● **TASK GOAL**:
Report only the number of lines in this material that include the string "pixels".
INPUT below:
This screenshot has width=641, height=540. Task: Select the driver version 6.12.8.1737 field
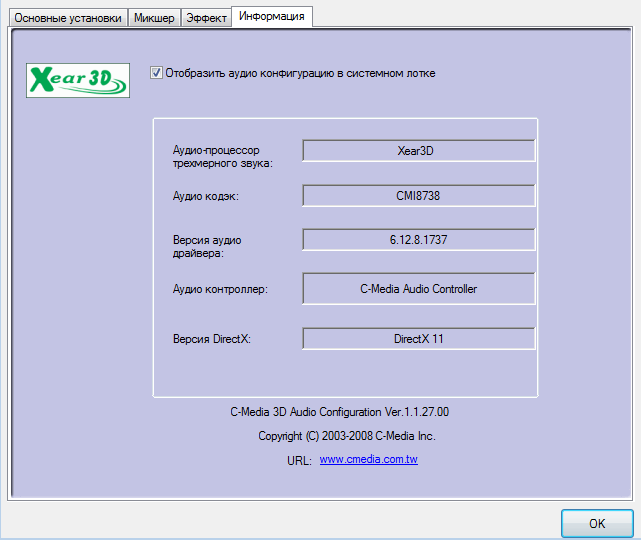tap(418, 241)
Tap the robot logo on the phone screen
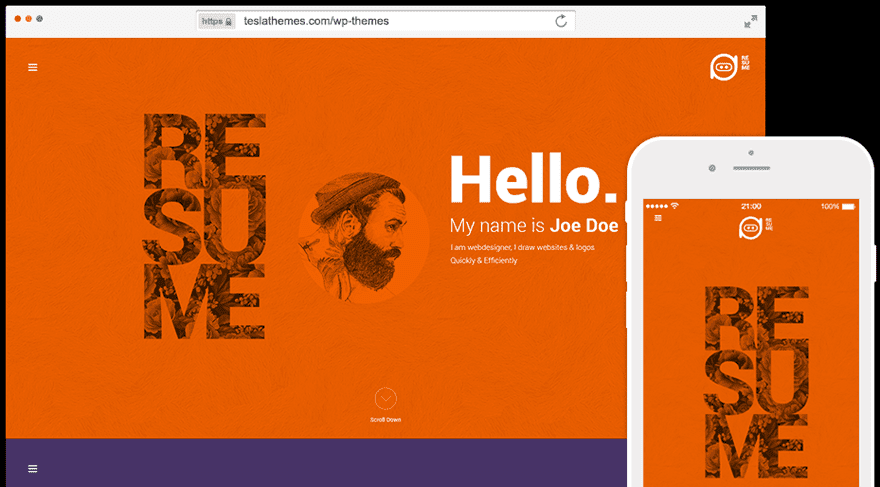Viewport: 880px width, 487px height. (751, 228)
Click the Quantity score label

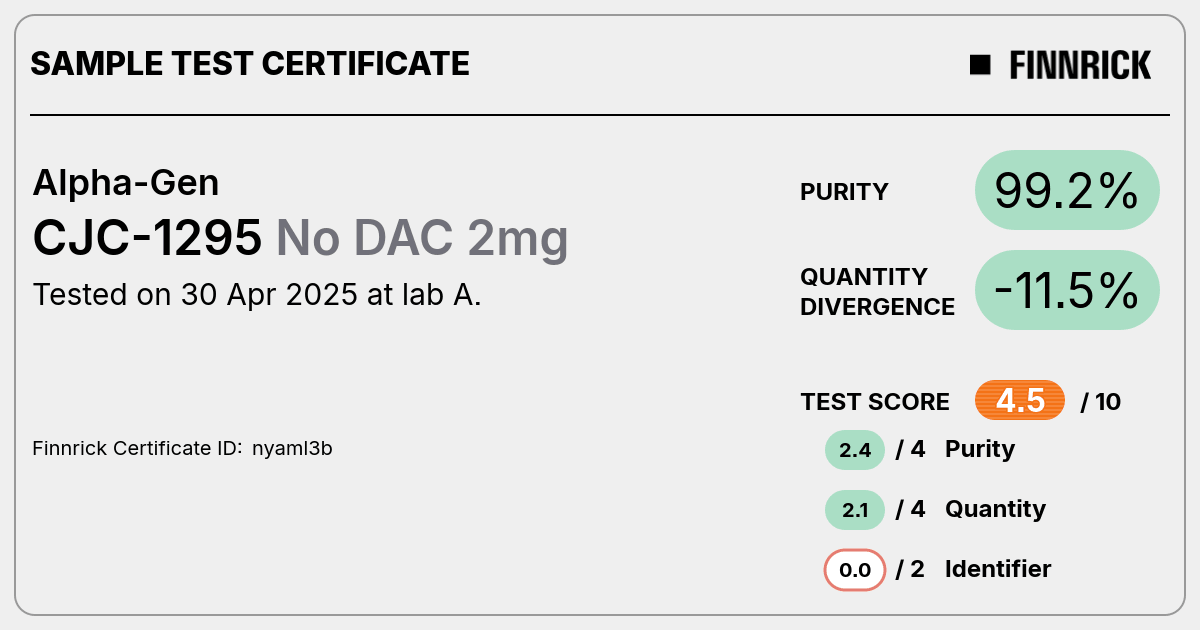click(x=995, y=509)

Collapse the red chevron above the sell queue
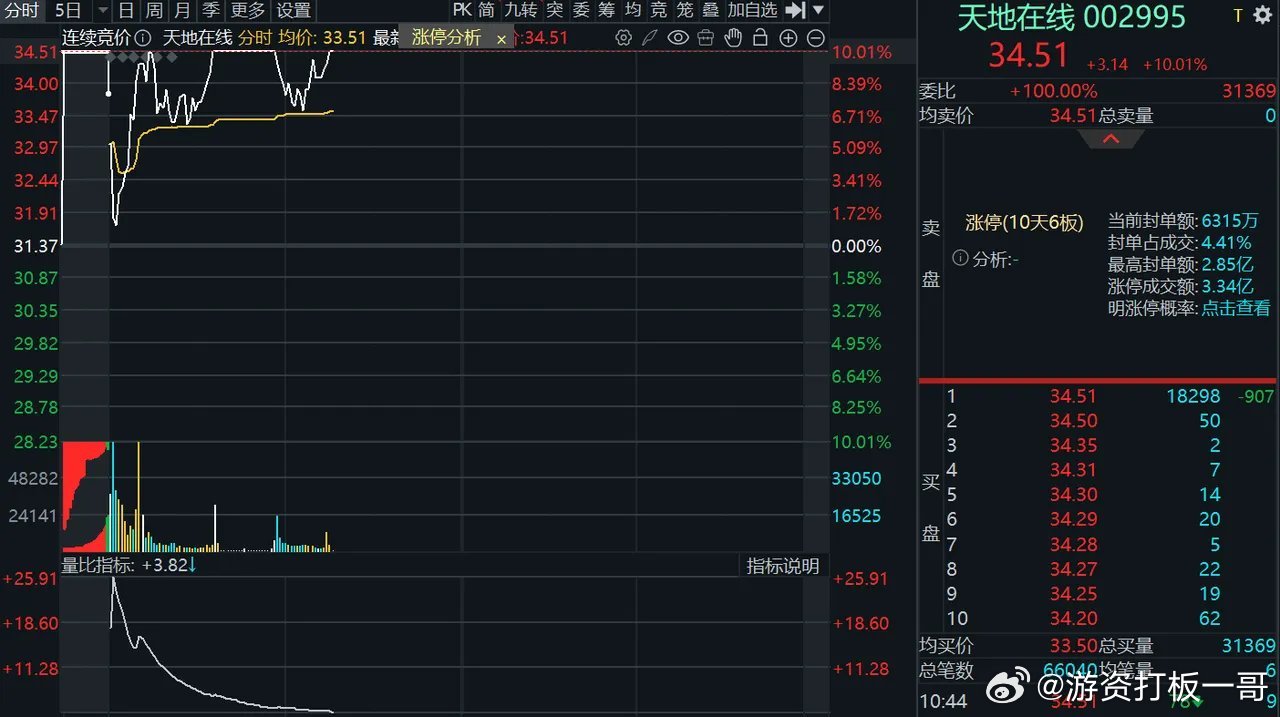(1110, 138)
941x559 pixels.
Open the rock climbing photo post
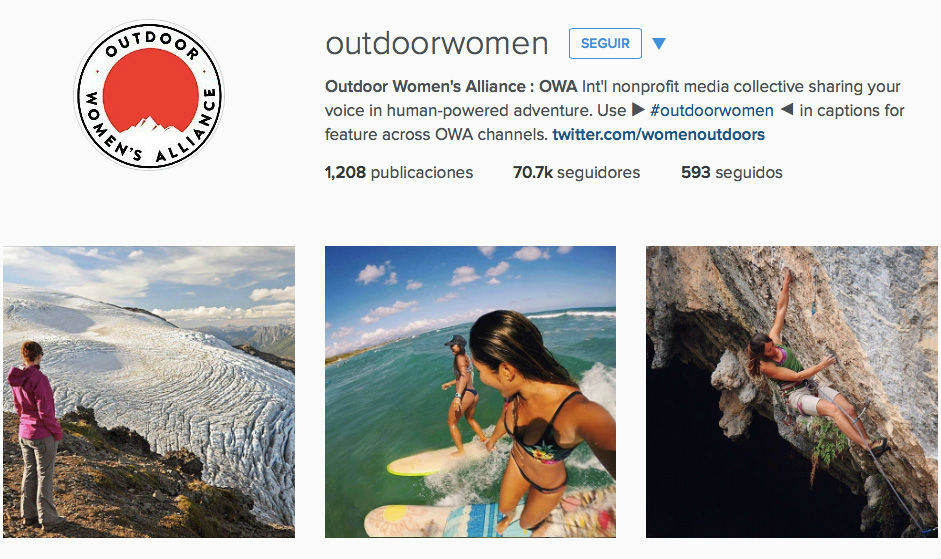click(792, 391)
End of INPUT.
INPUT below:
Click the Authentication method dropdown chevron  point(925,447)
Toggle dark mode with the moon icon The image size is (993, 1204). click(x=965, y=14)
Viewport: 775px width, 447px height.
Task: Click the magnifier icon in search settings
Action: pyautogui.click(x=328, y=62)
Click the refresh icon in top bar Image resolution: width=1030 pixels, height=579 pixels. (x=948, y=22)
End of INPUT.
● **RESPONSE AREA**:
2